ABC 09/02/16
DAVID GISTAU
· Los militantes del «radicalchic» están acostumbrados hace tiempo a comer por más de ocho euros
ME pareció meritorio el papel que el ministro Méndez de Vigo hizo en la gala de los Goya. En plena dispersión pepera, convertido Rajoy en un ectoplasma que vaga por los corredores de su pasado, no todos los miembros del gabinete ni los riveritas de las jóvenes portavocías se habrían presentado voluntarios para encarnar su papel en la velada. El de hombre que se quedó sin sitio en el último helicóptero del tejado de la embajada norteamericana en Saigón y permanece en la ciudad mientras ésta cae en manos del Vietcong entre exaltaciones y disparos esporádicos. Me habría gustado usar la imagen de los viejos patricios que se quedaron, dignos dentro de las togas que iban a perforar los puñales, en los porches de sus casas mientras entraban en Roma los galos de Breno, pero tampoco hay que exagerar. Roma siempre son palabras mayores. Yo aún no he superado su caída, y Europa tampoco.
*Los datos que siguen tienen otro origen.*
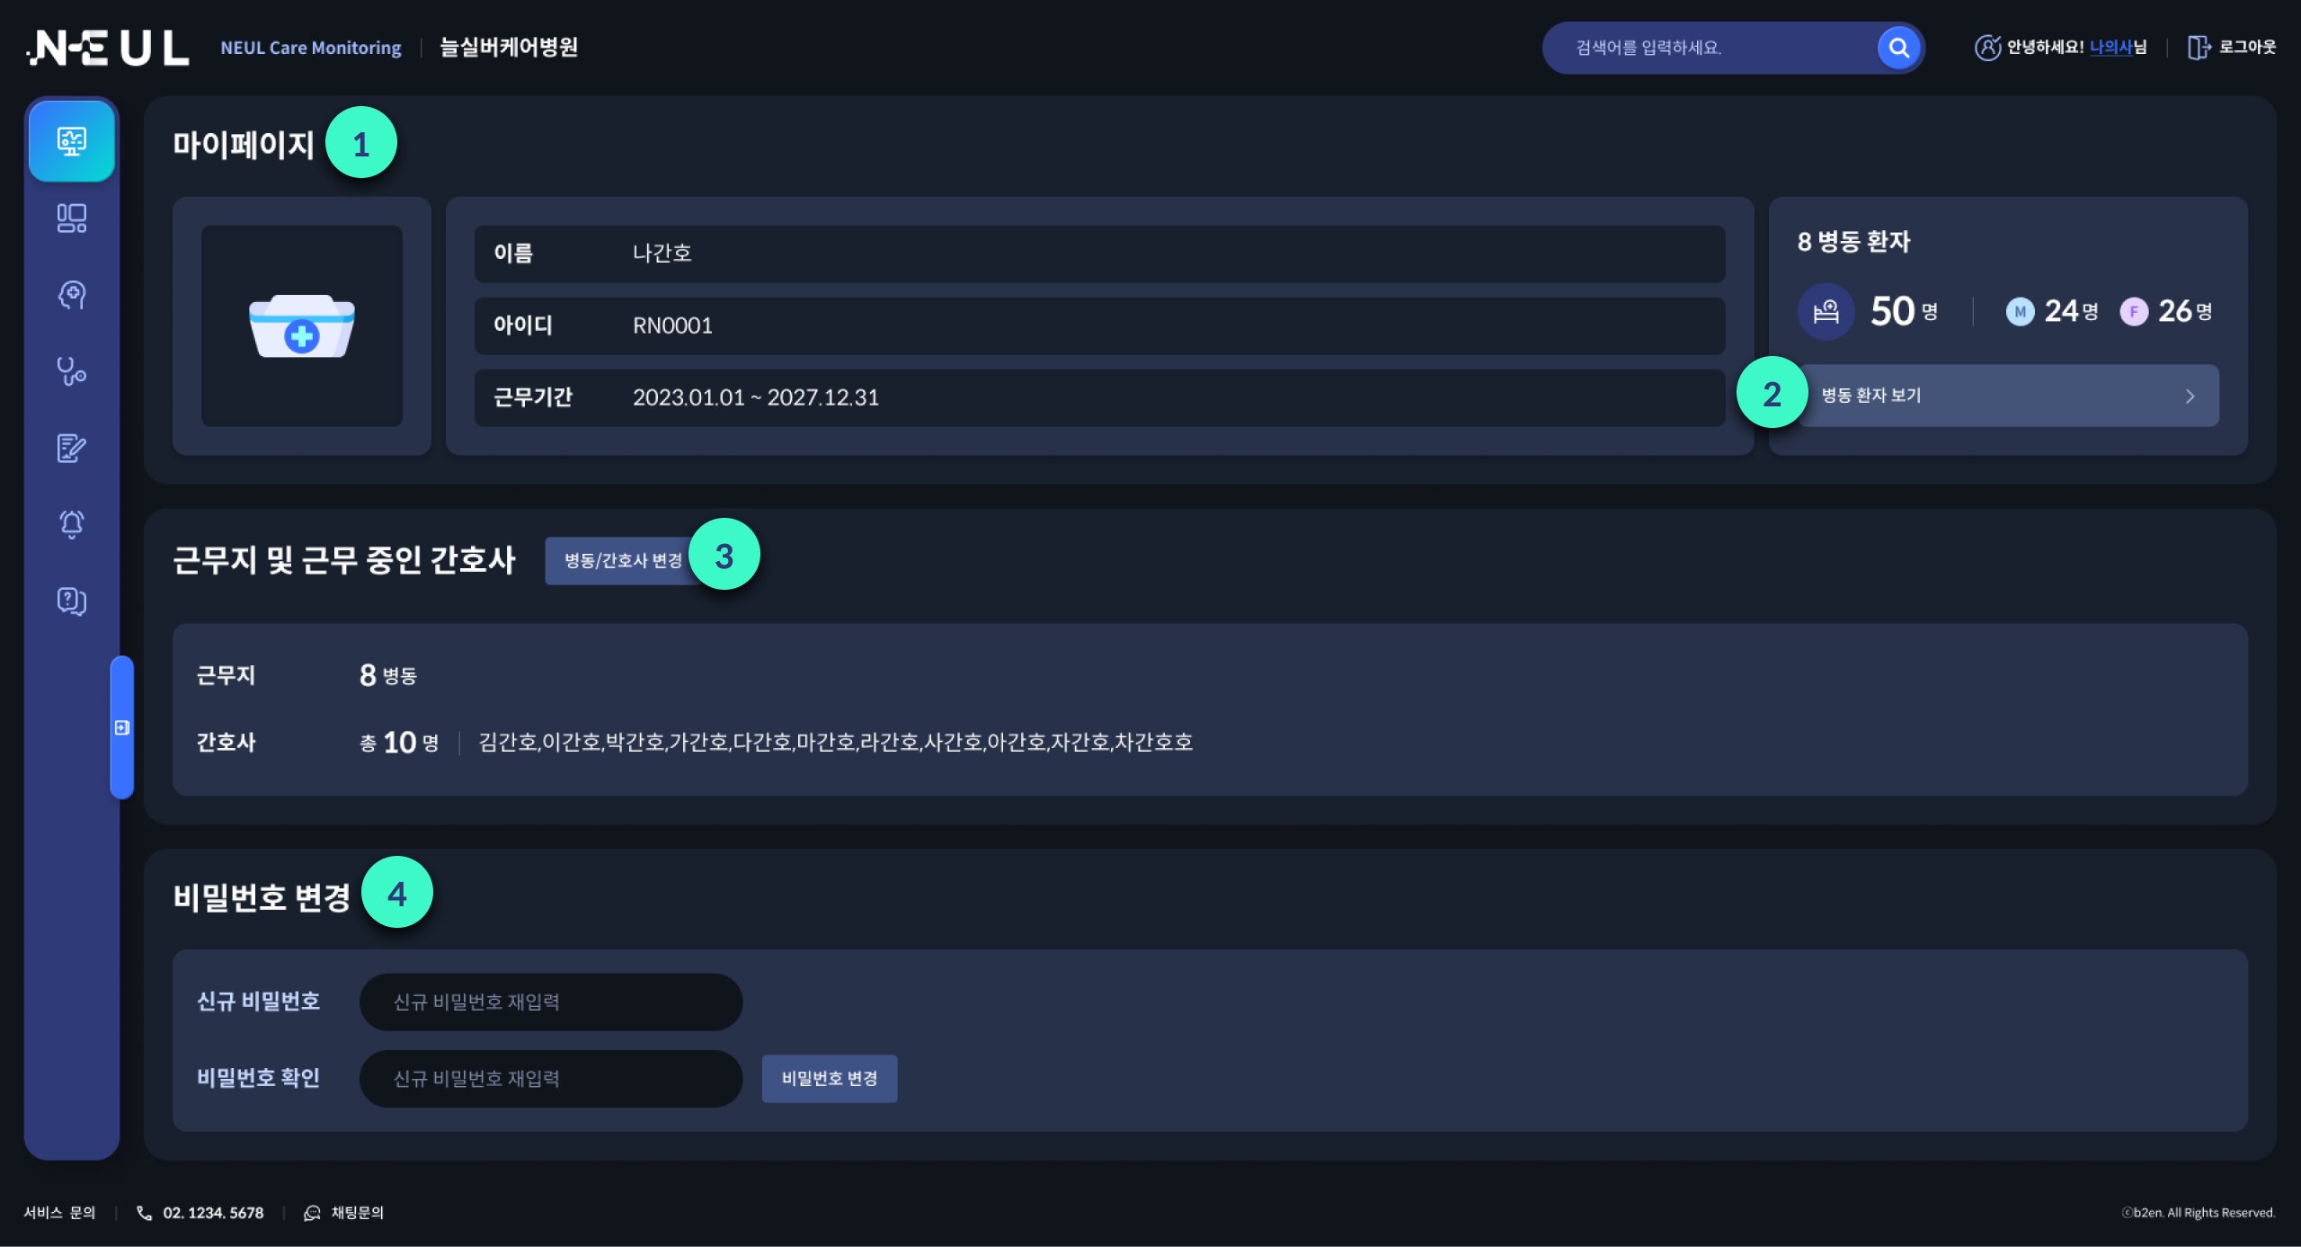2301x1247 pixels.
Task: Open the help question sidebar icon
Action: [x=72, y=601]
El ministro cumplió por tanto con su papel suicida de quédese y apague la luz. Lo hizo, además, sin que se le borrara la sonrisa. Ni siquiera cuando el más reciente prototipo de la inagotable fábrica de andaluces profesionales –abierta por Borges en referencia a Lorca–, que han ido del verso al chiste, utilizó sus méritos e incluso su origen para azuzar contra él la inversión de valores del rencor social. Cuando el andaluz profesional le preguntó si alguna vez había comido de menú de ocho euros –y el ministro cabeceó diciendo sí como si de ello dependiera salir vivo de allí como de una checa: de haber podido, el hombre habría cometido hasta faltas de ortografía–, lo que en realidad decía es que el futuro y la decencia pertenecen únicamente a quienes jamás comieron por más de ocho euros: la Gente, la Bendita Gente y su postre a elegir, café o natillas, vino incluido.
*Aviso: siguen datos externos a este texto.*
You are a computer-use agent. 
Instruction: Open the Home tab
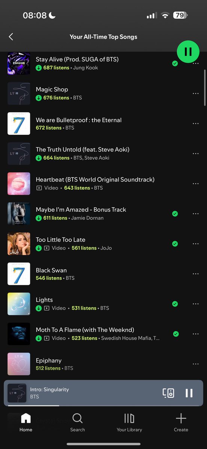coord(26,422)
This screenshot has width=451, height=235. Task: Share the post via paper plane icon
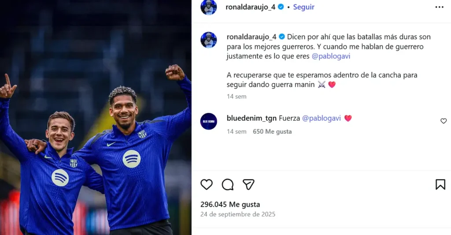tap(248, 185)
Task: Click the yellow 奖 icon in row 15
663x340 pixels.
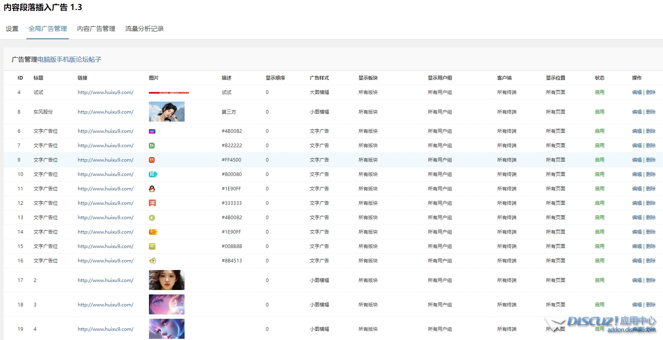Action: click(152, 246)
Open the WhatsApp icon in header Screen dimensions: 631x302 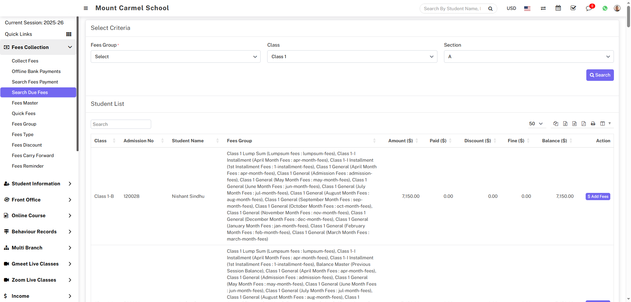coord(605,8)
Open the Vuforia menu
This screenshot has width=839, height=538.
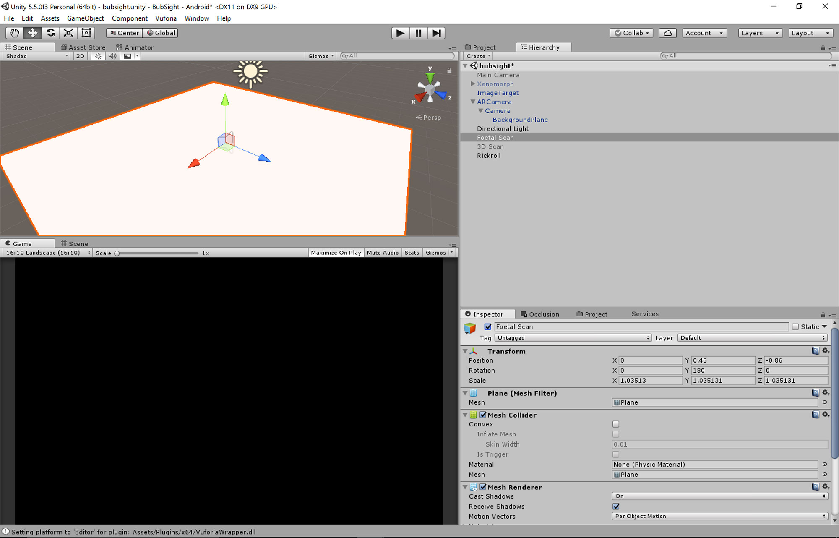[166, 18]
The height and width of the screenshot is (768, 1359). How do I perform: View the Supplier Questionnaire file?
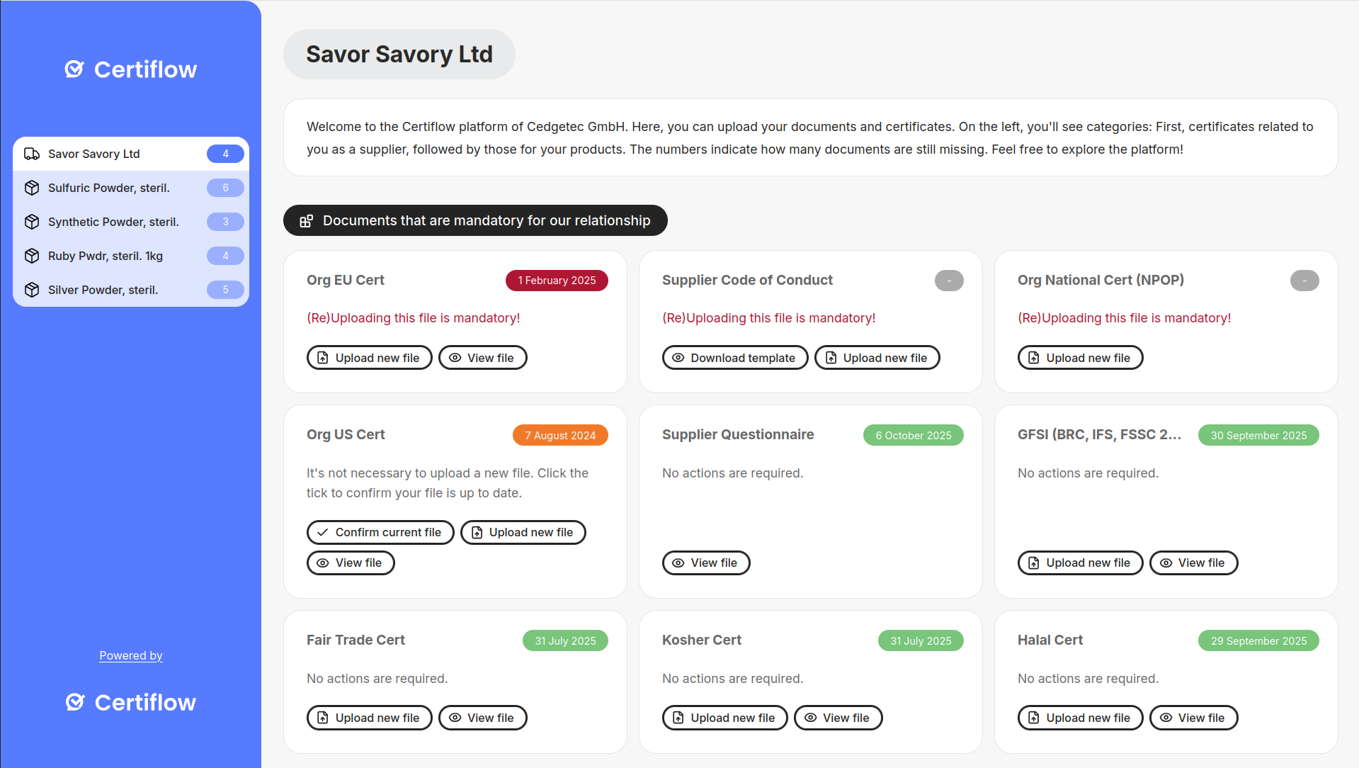click(x=705, y=563)
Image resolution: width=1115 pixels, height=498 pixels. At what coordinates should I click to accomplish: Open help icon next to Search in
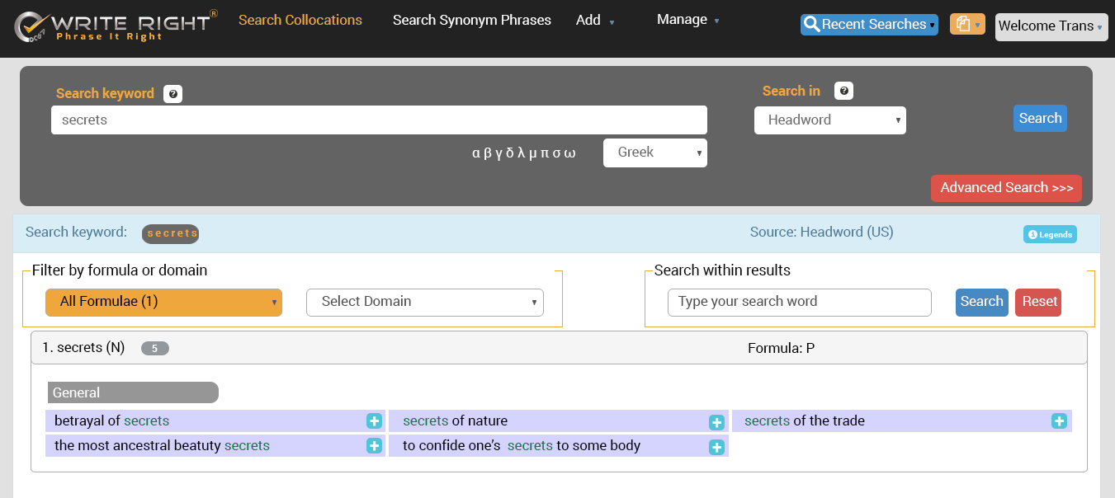(x=843, y=92)
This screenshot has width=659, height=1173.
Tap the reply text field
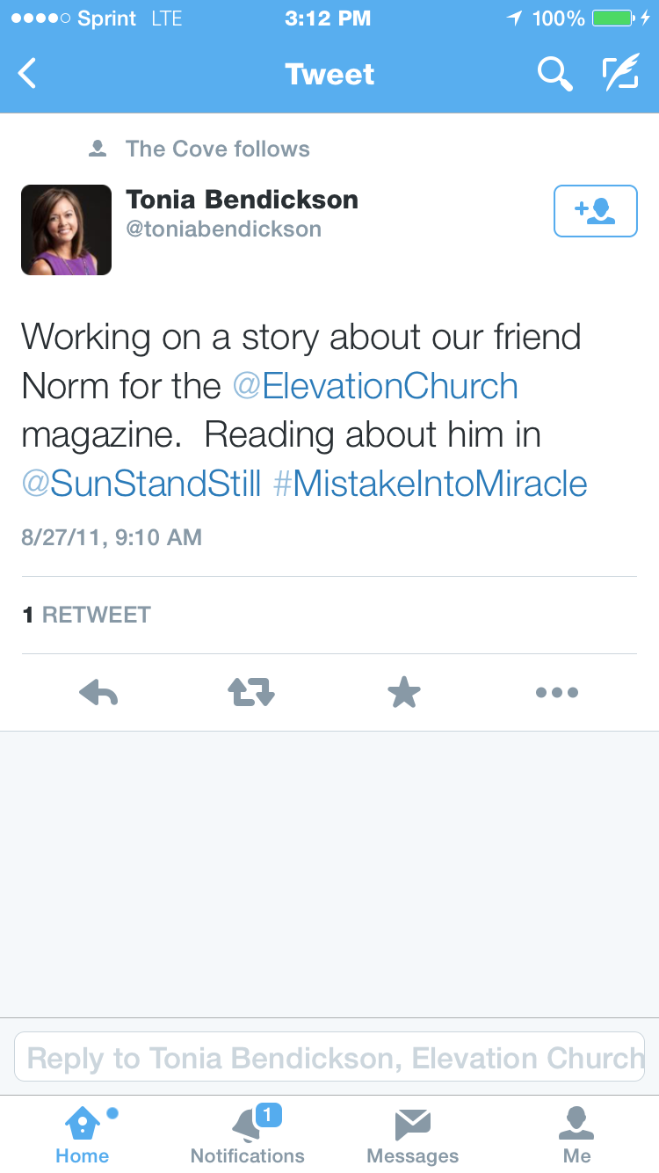click(330, 1056)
No querría someter al andaluz profesional a la revelación, sin duda traumática, de que los allí presentes, militantes del «radical-chic», están acostumbrados hace tiempo a comer por más de ocho euros. Como el propio Pablo Iglesias, de quien resulta inolvidable aquella declaración suya de que le gusta el whisky Macallan porque una cosa es ser de izquierdas y otra es ser lumpen y gilipollas. Después de verlo con ese esmoquin de «crooner» guajiro, ya sólo puedo imaginarlo anunciando Macallan como Bill Murray en «Lost In Translation», convertido todo él en una imagen de marca.
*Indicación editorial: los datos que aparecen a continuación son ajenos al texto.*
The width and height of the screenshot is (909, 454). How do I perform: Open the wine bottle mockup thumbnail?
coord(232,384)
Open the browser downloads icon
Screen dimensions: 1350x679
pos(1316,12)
Pero el chiste contra el ministro del andaluz profesional sirvió al menos para revelar cuánto tiene de impostura esta falsa revolución que seduce a los guapos de alfombra roja de la «intelligentsia». Antes, había sucedido otra cosa igual de reveladora. El andaluz profesional invitó a entrar en una habitación en la que refundar España a todos los políticos salvo los que representan a los entre diez y siete de millones votantes habituales del centro-derecha. Material sobrante. Rivera sonreía aliviado, como diciendo: «Ha colado. Estoy dentro».